### WHAT IS BEING ASKED
Write the records out again exactly as they read, dropping any picture they hold.

### DATASET
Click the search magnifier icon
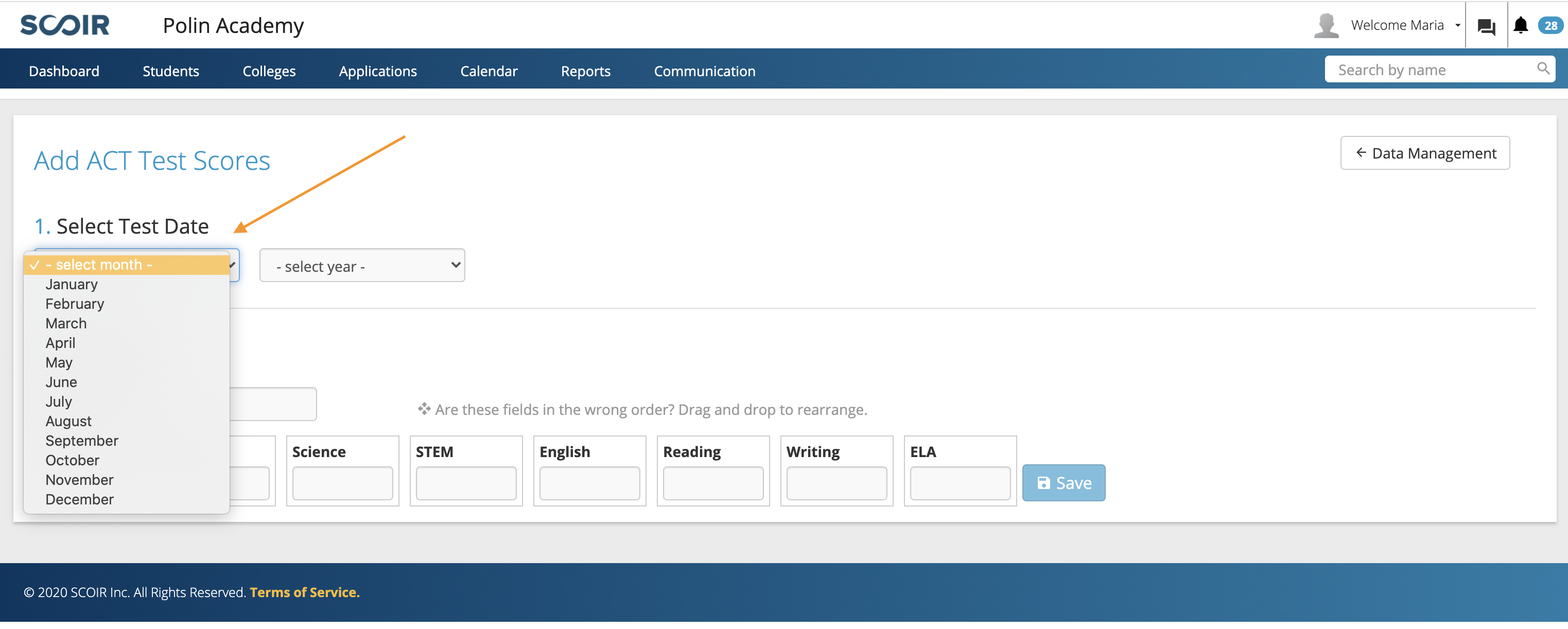 [x=1542, y=68]
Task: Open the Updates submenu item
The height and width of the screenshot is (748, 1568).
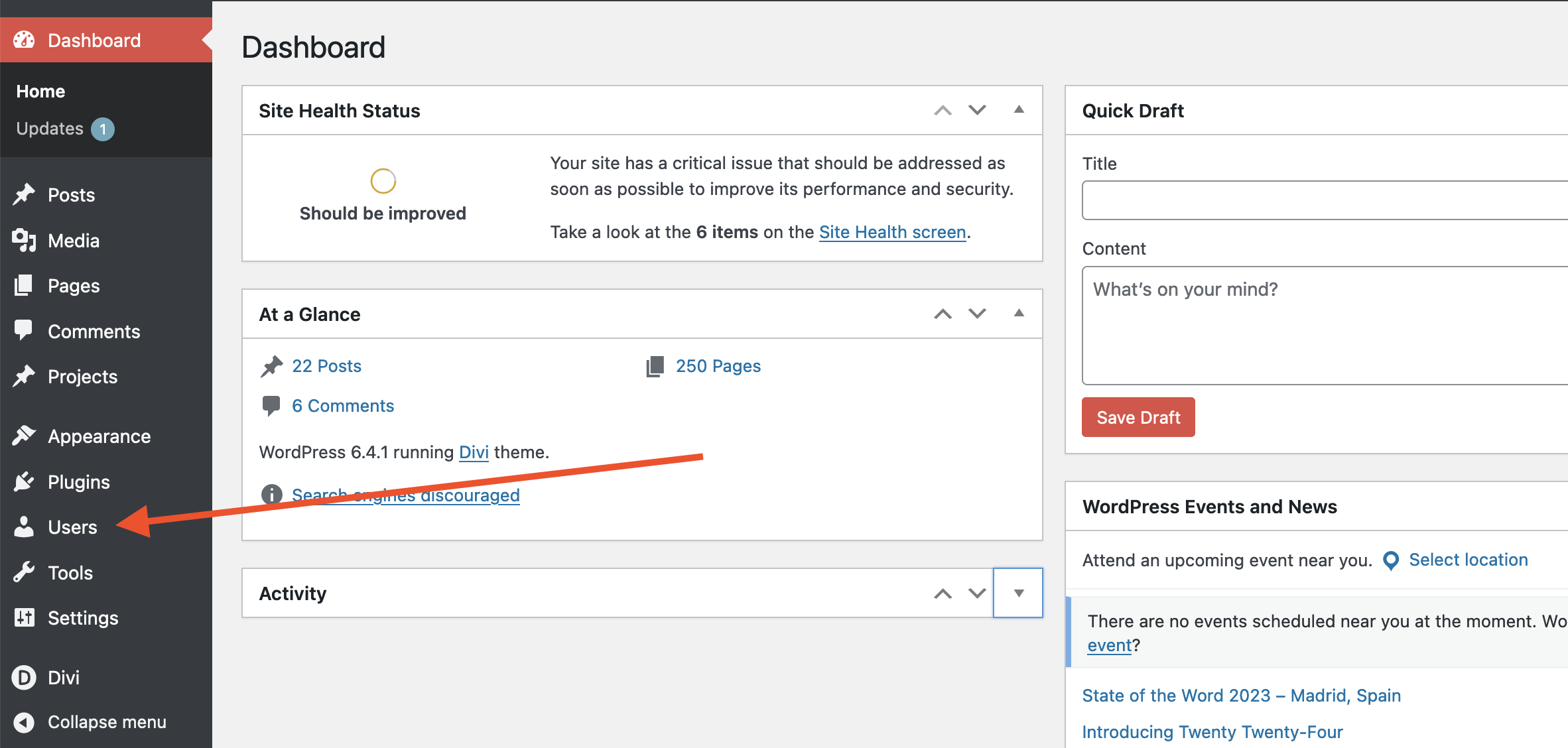Action: [x=50, y=129]
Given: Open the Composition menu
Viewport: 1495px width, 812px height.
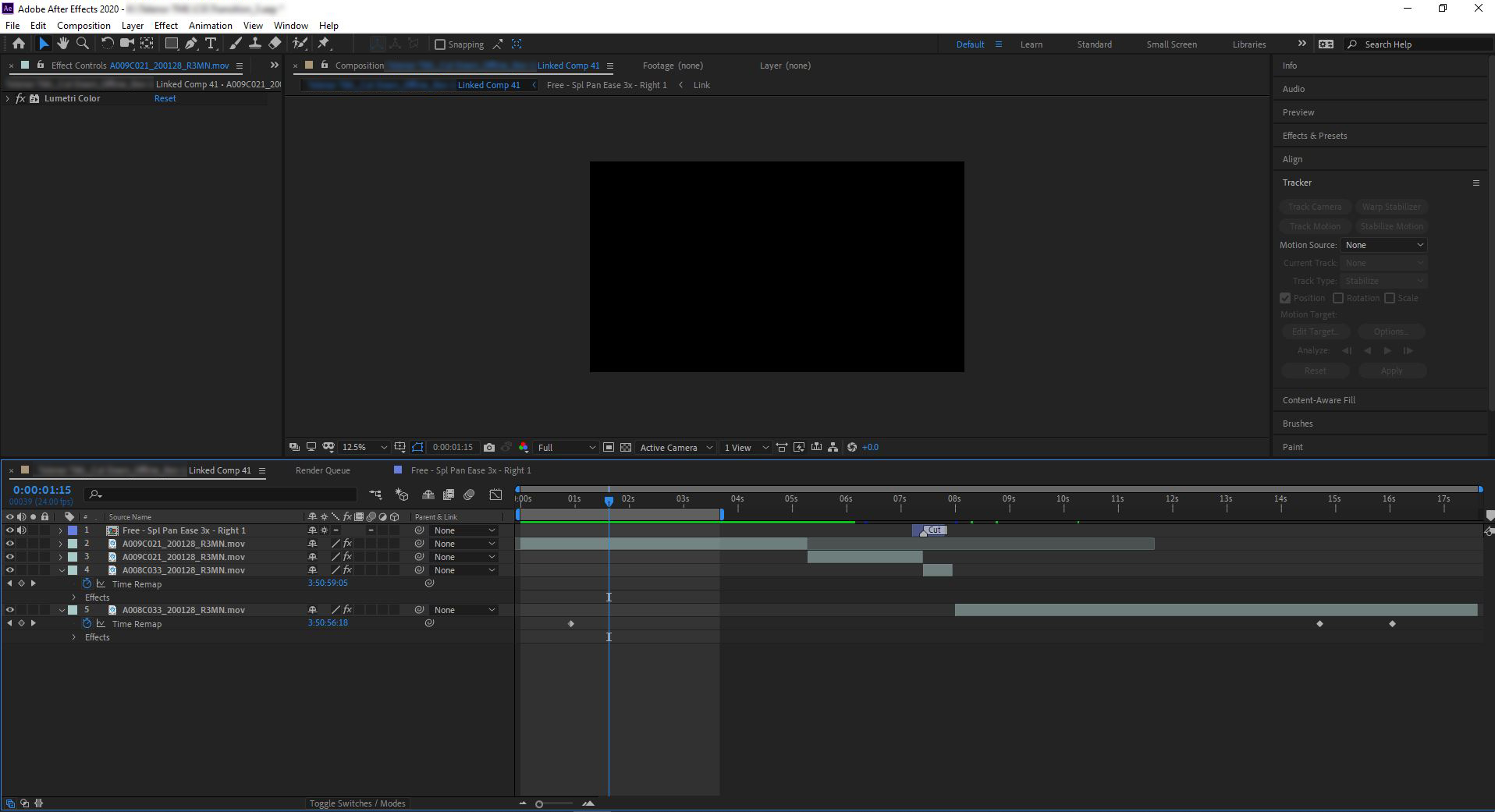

### EXERCISE RESPONSE
Click the search magnifier icon
 [x=1542, y=68]
Task: Open the Updates submenu item
The height and width of the screenshot is (748, 1568).
Action: [x=50, y=129]
Given: Open the Composition menu
Viewport: 1495px width, 812px height.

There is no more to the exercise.